[TEXTAUSZUG]:
+-------+

20.000 Menschen in Berlin und 15.000 in Stuttgart haben am 3. Oktober 2025 ihr Bekenntnis für Frieden und Diplomatie, gegen Krieg und Hochrüstung auf die Straße getragen.
Der Vorbereitungskreis „Nie wieder kriegstüchtig! Stehen wir auf für Frieden“ vereinte erfolgreich eine gewachsene soziale und politische Opposition gegen die Hochrüstungspläne und die Verschuldungspolitik der Bundesregierung.
Eine Widerstandsbewegung, die sich gegen den sozialen Kahlschlag wehrt, der mit der hochgefährlichen Aufrüstung der Bundesregierung einhergeht, weil das Geld für marode Schulen, den Öffentlichen Nahverkehr, das Gesundheitswesen, die Kultur sowie Klimaschutz und globale Entwicklung gebraucht wird.

+-------+

[AUSGANGSDATEN]:

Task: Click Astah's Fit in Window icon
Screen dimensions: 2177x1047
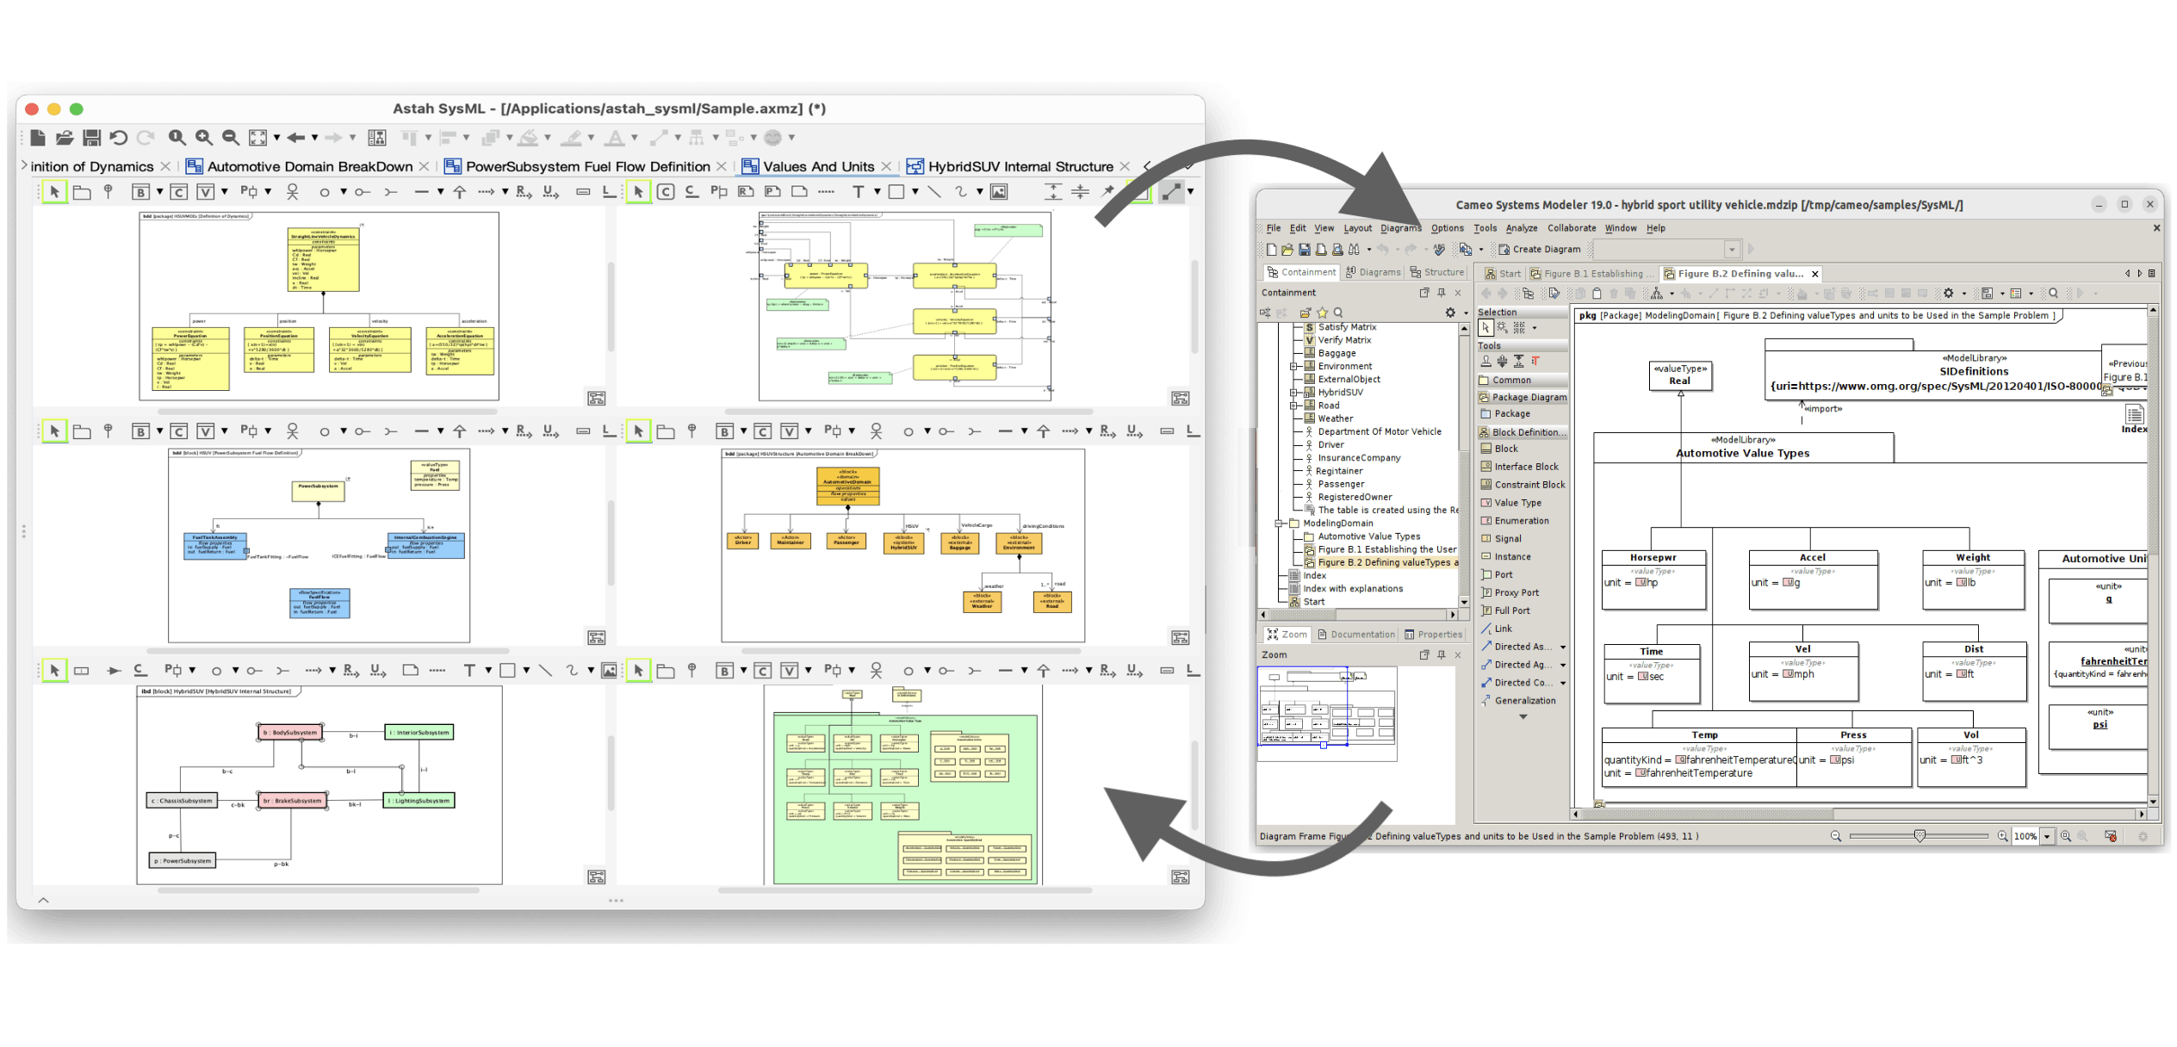Action: pos(257,138)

+-------+

[ZU BEARBEITEN]:
A. Geben Sie den Textauszug von „Der Vorbereitungskreis „Nie“ bis „Entwicklung gebraucht wird.“ wieder und ersetzen Sie dabei „Bundesregierung“ durch „Regierung“.
B. Beantworten Sie anhand des Textauszugs folgende Fragen:
(i) Wie viele Menschen gingen am 3. Oktober 2025 in Stuttgart auf die Straße?
(ii) Wie lautet der Name des Vorbereitungskreises?
(iii) Wofür wird das Geld laut dem Textauszug gebraucht?

[DIE ERGEBNISSE]:
A.
Der Vorbereitungskreis „Nie wieder kriegstüchtig! Stehen wir auf für Frieden“ vereinte erfolgreich eine gewachsene soziale und politische Opposition gegen die Hochrüstungspläne und die Verschuldungspolitik der Regierung.
Eine Widerstandsbewegung, die sich gegen den sozialen Kahlschlag wehrt, der mit der hochgefährlichen Aufrüstung der Regierung einhergeht, weil das Geld für marode Schulen, den Öffentlichen Nahverkehr, das Gesundheitswesen, die Kultur sowie Klimaschutz und globale Entwicklung gebraucht wird.

B.
(i) 15.000 Menschen.
(ii) „Nie wieder kriegstüchtig! Stehen wir auf für Frieden“.
(iii) Für marode Schulen, den Öffentlichen Nahverkehr, das Gesundheitswesen, die Kultur sowie Klimaschutz und globale Entwicklung.